From everything I've read about Stefanie Rengel, the Toronto teenager who was stabbed six times and left to bleed to death on an icy sidewalk in January, 2008, she seemed at 14 like a terrific kid. One of her classmates told a local television station, "she was like the nicest person in the world … you could have been mean to her and she still would have been the nicest person to you. She didn't care."
From everything I've read about M.T., the now 17-year-old girl who is to be sentenced tomorrow after being convicted of first-degree murder for cajoling her boyfriend to kill Stefanie, she is a monstrous kid.
One who at 15, fuelled by an atypical murderous rage, but also by jealousy and the toxic teen culture in which she lived, relentlessly campaigned to have Stefanie, whom she had never met, put to death.

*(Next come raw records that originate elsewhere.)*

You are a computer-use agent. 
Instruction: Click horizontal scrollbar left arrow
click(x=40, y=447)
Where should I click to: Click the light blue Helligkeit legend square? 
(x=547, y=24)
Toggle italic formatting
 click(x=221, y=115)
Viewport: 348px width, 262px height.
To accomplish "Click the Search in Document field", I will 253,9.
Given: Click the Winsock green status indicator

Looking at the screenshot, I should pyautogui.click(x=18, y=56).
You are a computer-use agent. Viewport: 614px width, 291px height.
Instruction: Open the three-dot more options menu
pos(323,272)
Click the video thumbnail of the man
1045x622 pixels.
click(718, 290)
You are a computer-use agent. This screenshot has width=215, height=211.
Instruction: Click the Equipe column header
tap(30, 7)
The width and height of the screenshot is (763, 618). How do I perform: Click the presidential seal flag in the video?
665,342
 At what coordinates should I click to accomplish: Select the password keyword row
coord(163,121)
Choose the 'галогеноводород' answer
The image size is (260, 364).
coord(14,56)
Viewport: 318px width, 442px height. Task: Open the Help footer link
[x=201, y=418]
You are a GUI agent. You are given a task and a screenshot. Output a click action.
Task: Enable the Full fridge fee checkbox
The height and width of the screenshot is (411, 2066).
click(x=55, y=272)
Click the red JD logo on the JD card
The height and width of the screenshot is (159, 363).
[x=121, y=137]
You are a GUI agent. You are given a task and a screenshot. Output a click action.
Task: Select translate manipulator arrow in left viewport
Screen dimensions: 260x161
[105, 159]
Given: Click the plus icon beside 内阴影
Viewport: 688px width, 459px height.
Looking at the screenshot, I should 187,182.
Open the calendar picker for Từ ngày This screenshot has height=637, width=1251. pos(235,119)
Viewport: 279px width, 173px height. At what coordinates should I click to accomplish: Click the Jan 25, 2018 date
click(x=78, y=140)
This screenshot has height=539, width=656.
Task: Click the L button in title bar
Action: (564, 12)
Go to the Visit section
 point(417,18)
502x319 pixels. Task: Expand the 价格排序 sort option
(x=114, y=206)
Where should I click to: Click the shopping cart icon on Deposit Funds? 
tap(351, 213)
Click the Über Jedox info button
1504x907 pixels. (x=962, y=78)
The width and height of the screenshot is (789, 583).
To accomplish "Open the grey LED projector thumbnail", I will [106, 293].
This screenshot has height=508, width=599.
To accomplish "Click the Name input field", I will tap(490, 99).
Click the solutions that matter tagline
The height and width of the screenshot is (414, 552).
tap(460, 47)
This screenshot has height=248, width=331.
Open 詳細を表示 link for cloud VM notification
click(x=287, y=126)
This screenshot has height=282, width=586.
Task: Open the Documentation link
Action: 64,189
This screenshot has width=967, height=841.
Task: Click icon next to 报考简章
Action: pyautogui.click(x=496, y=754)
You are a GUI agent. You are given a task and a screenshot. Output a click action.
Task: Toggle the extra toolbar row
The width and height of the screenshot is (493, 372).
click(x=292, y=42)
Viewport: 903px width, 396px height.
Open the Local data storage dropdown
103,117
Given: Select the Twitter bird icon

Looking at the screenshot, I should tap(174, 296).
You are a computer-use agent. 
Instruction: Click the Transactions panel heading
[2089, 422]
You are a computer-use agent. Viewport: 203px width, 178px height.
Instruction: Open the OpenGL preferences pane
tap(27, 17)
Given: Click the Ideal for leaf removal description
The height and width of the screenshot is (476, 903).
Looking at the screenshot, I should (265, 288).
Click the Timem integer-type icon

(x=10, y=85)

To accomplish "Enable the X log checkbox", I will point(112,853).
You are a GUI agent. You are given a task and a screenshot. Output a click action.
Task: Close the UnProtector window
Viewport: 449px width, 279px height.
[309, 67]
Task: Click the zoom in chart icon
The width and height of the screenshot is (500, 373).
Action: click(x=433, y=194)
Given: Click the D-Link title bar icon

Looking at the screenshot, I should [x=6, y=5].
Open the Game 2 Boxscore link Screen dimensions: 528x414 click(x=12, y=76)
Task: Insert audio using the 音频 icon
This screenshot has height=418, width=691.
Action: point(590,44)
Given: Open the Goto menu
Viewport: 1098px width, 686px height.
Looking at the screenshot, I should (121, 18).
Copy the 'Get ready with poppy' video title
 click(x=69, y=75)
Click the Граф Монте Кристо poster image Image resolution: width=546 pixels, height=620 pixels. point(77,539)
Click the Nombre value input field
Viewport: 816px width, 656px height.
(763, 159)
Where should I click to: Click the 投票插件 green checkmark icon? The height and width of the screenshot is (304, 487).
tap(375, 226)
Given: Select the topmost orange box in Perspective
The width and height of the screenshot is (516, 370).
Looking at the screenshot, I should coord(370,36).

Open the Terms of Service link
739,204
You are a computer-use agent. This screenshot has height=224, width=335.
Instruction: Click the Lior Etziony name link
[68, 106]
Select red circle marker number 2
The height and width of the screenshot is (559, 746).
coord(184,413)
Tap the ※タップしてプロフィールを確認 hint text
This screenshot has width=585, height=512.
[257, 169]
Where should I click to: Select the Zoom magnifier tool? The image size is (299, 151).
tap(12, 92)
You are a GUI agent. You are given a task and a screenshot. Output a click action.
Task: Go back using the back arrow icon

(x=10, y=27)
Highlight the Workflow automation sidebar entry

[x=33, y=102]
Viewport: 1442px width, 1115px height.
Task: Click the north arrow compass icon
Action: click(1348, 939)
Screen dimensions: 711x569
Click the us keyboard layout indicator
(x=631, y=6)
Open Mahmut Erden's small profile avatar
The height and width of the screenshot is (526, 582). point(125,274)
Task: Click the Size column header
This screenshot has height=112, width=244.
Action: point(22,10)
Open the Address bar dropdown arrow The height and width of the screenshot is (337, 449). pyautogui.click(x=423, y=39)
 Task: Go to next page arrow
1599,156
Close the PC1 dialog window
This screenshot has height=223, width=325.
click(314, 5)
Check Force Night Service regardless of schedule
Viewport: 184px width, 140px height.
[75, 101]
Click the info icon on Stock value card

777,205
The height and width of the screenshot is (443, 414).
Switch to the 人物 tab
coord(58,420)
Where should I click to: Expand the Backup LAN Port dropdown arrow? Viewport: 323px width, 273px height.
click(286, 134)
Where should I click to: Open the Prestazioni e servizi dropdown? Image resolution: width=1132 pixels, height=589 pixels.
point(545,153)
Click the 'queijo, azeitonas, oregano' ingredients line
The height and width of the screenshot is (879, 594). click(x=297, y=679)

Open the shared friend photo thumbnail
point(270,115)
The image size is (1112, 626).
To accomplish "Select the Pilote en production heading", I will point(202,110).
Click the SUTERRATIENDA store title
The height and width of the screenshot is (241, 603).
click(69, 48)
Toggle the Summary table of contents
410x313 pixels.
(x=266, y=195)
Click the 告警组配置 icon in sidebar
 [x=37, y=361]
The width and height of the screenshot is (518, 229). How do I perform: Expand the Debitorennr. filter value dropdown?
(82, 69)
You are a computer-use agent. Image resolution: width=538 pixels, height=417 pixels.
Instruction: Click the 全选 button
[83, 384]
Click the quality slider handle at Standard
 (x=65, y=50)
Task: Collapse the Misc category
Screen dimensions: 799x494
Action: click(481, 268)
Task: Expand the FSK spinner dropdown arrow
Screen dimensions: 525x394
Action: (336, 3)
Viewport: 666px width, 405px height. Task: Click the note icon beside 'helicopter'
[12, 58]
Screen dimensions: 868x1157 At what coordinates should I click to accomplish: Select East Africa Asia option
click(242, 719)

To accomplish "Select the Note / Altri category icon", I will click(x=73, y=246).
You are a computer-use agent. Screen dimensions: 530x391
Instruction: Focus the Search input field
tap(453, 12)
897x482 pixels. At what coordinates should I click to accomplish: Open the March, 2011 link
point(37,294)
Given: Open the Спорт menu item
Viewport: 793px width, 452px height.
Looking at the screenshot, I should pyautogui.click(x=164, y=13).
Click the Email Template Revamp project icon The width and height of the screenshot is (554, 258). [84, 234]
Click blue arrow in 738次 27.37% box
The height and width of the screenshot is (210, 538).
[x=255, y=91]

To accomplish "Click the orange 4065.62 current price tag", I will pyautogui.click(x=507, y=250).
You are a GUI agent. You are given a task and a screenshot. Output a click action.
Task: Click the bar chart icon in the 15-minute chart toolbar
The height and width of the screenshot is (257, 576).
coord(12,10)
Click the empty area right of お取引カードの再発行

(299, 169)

In their victim impact statements, Stefanie's parents and brother presented heartbreaking statements about how much they missed her, and how fearful and paralyzed they had all become as a result of M.T.'s actions.
They think they will feel better if M.T. wears the crime for life, and no doubt many people would agree with them.
And yet I believe that M.T. should not be sentenced as an adult, serve a life imprisonment term in an adult facility or be on probation for the rest of her life, as the judge must decide.
Although I shudder when I think of the kind of single-minded venom that propelled M.T. to text her boyfriend D.B, who did the actual slaying, "I want her dead … lol," 15 is not near enough to adulthood to be measured as an adult. Fifteen is a mess, a kid at the height of denial, lacking in mature moral culpability.
Who we are at 15 going on 16, is not who we will be at 25. If M.T. is sentenced as an adult and serves a mandatory life sentence in an adult prison system she will be less likely to change, to become a better person, one who ultimately feels true remorse and who lives a different life as a result of her sentencing.
Many would, and are, arguing that M.T. does not deserve such a break. But it's not really a break - under the Youth Criminal Justice Act, it's her right to be sentenced as a youth. As Paula Osmok, executive director of the John Howard Society of Ontario told me in an e-mail, "Canadians have already decided that young people should be treated differently under the law because they are different: Their immaturity means they have less capacity to make decisions and consider the consequences of their actions."
If M.T. is sentenced as a youth under the Youth Criminal Justice Act, she will be given a maximum sentence of 10 years, serving six in a treatment facility and another four under supervision in the community. She may well remain publicly anonymous, ensuring her, a decade down the road, the best chance to reintegrate into society.
Stefanie had a right to flourish into adulthood but won't, and though M.T. is the one who took away that right, she still must be treated and even protected as a child a little bit longer.
There are many searing emotional matters at stake here that have little to do with the actual letter of the law. In his sentencing, Mr. Justice Ian Nordheimer is supposed to take into account the seriousness of M.T.'s crime, her age and maturity, and whether the sentence he hands down actually holds her accountable. (She didn't physically kill Stefanie nor was she at the scene of the crime, but there's no doubt that without her, the crime would not have happened.)
And then there is the question of remorse. Many observers have remarked on M.T.'s palpable lack of remorse. Although she did read a short statement at her sentencing hearing saying she was "sorry for everything that I've said and done to contribute to Stefanie's death," at least one report said that while she rubbed her eyes, "her cheeks were dry."
But as Anthony Doob , professor of criminology at the University of Toronto points out, "we're not very good at evaluating remorse." Furthermore, he says, "people do change, even people who have committed murder."
None of this can mitigate the howling grief, rage and even bloodlust of those whose lives have been destroyed or damaged by M.T.'s horrific crime.
I don't envy Judge Nordheimer. His decision tomorrow will undoubtedly devastate one family further and will determine the life course of a kid who, apart from her immediate family, nobody feels remotely good rooting for.
But in her own best interests and in the interest of society, M.T should not only be held accountable for her crime, but get the best possible chance there is to be rehabilitated. Life is desperately unfair, but justice shouldn't be.